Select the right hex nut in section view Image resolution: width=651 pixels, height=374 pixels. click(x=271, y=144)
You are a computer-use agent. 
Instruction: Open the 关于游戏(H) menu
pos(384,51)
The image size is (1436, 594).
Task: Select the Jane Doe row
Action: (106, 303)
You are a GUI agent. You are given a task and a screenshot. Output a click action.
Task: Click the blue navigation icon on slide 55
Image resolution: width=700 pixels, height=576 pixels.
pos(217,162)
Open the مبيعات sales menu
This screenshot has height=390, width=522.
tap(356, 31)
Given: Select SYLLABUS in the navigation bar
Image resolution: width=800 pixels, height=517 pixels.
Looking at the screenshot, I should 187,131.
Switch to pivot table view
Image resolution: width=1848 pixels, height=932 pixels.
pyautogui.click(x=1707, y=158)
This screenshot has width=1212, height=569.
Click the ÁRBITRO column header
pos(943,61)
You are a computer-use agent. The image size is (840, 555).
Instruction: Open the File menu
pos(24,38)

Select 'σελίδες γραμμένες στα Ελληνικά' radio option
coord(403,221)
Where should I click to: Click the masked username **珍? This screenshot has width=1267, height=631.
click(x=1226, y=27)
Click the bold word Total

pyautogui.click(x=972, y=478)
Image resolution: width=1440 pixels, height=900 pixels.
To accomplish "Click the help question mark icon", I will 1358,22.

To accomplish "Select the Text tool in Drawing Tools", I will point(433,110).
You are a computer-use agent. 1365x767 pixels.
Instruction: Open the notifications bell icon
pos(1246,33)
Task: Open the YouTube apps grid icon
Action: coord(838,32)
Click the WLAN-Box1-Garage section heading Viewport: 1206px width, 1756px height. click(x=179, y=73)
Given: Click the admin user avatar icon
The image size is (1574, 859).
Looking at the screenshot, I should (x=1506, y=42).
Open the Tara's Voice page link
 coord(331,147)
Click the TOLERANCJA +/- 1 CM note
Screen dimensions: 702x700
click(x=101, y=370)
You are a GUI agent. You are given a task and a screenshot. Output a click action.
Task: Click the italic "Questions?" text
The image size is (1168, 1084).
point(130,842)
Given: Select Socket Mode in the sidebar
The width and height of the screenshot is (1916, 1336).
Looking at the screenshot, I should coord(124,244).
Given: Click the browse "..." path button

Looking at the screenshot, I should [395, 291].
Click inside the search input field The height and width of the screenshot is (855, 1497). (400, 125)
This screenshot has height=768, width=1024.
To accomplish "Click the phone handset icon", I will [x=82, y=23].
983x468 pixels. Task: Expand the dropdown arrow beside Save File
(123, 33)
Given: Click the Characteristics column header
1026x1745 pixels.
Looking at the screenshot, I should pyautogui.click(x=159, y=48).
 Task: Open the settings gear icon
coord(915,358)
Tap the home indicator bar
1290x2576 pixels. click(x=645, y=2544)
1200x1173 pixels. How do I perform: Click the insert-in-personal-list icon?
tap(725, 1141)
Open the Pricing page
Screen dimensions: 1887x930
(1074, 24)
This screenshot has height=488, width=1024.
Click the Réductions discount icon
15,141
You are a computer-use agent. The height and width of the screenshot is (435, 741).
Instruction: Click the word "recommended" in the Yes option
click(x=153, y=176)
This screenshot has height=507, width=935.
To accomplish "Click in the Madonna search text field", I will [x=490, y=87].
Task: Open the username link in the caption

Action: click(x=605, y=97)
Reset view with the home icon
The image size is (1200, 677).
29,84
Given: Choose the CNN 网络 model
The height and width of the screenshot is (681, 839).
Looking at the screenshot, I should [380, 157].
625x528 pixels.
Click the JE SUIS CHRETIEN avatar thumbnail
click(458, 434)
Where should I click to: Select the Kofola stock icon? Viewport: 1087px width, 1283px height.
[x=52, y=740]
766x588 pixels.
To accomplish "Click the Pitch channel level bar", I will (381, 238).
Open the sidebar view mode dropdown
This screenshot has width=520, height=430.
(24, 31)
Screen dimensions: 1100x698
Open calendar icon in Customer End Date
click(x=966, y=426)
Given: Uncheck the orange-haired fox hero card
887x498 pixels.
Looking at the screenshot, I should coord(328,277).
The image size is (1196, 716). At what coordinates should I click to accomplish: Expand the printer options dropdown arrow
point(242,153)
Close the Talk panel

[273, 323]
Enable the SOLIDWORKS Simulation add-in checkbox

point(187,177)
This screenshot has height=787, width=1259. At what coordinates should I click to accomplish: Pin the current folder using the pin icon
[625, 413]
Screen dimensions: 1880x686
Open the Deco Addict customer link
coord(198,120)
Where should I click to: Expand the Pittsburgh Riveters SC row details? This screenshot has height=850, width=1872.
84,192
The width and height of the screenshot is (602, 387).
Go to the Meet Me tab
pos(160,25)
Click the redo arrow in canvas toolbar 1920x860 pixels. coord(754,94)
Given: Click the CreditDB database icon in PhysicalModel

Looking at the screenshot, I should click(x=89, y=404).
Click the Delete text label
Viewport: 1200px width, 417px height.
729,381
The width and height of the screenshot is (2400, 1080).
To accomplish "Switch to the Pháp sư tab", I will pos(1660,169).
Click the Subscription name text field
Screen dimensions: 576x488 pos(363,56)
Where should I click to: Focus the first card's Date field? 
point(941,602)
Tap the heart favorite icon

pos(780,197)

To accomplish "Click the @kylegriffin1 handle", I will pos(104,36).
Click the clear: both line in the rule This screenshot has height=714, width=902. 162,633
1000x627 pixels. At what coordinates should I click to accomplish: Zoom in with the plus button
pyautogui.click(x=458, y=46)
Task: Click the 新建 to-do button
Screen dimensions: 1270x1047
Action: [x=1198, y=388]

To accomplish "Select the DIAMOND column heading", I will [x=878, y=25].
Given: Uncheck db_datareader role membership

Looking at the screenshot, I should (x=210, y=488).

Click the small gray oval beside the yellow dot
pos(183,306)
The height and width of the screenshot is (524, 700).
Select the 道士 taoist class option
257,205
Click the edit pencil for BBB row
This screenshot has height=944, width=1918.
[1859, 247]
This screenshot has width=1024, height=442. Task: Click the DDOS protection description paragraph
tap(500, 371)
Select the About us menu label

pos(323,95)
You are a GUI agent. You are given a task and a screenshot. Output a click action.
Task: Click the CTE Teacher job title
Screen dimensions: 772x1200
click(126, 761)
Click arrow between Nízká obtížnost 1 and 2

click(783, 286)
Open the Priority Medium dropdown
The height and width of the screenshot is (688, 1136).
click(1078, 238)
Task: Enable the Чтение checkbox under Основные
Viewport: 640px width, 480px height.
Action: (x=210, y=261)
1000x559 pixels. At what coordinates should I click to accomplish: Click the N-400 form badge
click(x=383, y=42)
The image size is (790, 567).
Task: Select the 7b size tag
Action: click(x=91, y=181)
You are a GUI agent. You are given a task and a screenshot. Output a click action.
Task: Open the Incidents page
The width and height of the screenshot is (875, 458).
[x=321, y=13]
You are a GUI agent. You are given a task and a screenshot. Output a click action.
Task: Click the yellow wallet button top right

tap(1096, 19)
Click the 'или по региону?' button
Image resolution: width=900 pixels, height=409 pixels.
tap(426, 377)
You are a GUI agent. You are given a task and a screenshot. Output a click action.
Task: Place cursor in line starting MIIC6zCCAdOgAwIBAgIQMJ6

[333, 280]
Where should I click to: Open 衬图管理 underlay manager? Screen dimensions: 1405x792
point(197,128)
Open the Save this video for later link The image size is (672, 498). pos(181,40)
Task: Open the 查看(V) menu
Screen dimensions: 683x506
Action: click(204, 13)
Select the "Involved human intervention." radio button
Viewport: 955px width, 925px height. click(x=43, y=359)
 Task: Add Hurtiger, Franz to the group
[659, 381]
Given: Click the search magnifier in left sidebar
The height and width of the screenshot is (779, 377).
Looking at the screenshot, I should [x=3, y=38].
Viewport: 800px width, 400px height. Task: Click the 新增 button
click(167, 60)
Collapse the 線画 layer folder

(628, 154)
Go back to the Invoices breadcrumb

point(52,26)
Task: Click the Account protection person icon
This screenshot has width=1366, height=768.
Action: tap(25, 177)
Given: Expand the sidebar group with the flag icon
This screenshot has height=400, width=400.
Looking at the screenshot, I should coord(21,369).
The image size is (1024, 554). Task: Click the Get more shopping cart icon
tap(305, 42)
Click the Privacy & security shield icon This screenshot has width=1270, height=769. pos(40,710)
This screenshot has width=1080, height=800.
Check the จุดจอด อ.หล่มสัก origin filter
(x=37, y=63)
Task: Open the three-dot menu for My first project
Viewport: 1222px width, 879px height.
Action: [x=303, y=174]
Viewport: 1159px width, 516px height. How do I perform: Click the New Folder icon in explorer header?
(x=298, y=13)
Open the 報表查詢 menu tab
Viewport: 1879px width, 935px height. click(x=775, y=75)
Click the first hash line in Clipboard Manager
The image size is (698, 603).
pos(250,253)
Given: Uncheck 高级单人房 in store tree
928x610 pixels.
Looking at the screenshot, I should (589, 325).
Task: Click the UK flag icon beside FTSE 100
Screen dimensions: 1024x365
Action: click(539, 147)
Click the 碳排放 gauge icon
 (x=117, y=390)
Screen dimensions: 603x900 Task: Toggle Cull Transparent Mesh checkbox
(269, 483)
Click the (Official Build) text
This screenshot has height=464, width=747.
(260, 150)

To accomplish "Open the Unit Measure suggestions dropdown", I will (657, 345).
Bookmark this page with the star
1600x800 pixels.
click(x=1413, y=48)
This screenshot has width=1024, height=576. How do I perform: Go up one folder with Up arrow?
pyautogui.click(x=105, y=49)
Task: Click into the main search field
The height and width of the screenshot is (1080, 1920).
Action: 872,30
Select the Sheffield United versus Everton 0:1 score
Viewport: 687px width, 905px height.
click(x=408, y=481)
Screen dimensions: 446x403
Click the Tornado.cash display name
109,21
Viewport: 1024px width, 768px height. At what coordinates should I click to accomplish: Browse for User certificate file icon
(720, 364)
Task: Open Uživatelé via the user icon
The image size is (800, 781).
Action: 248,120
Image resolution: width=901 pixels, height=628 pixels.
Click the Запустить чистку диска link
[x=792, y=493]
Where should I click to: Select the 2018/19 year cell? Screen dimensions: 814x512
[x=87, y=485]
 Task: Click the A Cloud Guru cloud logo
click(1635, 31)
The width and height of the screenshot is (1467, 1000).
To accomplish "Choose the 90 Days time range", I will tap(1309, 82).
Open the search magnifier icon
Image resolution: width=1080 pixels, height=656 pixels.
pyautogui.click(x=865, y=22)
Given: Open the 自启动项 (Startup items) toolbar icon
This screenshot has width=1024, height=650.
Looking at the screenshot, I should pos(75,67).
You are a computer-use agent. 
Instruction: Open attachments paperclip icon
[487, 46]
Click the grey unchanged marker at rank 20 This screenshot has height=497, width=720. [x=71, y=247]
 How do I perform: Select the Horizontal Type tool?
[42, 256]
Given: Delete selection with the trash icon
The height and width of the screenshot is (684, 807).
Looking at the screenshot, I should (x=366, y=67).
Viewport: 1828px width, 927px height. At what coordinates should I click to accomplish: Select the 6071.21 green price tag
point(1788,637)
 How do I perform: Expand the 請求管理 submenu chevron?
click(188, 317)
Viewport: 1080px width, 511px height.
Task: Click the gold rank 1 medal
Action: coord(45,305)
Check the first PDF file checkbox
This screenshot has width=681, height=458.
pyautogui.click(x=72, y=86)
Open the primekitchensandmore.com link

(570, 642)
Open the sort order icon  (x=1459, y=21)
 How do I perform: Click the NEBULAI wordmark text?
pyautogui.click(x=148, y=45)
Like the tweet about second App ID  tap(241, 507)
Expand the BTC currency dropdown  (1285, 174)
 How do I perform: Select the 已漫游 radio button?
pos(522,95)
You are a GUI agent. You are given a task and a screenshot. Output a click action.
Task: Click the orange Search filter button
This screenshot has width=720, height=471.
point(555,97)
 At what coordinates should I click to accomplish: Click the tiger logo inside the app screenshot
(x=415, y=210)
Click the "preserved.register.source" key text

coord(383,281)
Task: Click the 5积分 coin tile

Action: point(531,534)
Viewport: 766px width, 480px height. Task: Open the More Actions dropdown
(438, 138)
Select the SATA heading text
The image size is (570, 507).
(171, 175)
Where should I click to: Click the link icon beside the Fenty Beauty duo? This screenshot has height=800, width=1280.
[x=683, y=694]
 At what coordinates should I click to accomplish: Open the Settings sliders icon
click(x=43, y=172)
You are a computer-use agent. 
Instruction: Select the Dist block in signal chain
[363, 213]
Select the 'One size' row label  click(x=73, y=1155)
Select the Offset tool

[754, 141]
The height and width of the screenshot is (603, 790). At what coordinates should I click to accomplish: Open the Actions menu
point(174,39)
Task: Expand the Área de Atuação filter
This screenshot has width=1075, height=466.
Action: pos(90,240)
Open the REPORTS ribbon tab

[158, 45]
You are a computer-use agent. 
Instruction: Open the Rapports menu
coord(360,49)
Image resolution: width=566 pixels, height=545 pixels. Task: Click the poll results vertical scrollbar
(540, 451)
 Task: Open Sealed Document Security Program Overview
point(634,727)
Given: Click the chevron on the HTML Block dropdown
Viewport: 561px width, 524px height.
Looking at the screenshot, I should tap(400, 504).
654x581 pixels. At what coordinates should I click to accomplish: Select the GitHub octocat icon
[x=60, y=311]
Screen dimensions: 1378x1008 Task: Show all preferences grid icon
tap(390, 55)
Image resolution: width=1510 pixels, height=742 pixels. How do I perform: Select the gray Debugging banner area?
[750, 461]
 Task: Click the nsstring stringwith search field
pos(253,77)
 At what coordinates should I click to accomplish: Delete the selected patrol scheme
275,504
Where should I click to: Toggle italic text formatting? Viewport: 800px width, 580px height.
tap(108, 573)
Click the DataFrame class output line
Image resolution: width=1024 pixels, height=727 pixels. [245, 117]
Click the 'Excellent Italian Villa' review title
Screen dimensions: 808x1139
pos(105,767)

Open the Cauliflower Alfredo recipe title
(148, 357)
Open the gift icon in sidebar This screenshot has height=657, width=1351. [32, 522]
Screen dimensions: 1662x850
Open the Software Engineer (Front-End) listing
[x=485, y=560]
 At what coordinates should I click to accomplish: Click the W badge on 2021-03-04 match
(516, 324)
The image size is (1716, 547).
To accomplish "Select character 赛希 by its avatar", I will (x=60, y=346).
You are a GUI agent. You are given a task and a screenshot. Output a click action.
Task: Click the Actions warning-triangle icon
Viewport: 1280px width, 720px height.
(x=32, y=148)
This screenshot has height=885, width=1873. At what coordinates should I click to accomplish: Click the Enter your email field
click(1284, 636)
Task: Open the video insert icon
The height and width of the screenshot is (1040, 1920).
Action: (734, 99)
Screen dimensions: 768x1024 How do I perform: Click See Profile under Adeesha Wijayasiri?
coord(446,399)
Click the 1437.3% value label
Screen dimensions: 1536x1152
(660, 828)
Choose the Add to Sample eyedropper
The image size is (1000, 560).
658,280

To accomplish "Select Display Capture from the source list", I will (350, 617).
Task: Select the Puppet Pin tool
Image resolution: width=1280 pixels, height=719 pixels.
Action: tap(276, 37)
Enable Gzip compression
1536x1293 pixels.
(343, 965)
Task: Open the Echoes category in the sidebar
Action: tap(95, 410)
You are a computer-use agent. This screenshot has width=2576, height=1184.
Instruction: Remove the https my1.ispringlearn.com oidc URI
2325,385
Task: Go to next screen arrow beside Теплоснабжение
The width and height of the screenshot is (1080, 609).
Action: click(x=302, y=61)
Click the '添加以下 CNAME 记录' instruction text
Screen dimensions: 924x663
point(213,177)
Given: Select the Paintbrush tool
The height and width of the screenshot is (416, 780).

================================

• Your assignment: Go through the listing and copy each line that includes the string "navigation".

• Task output:
Task: Click the blue navigation icon on slide 55
Given: Select SYLLABUS in the navigation bar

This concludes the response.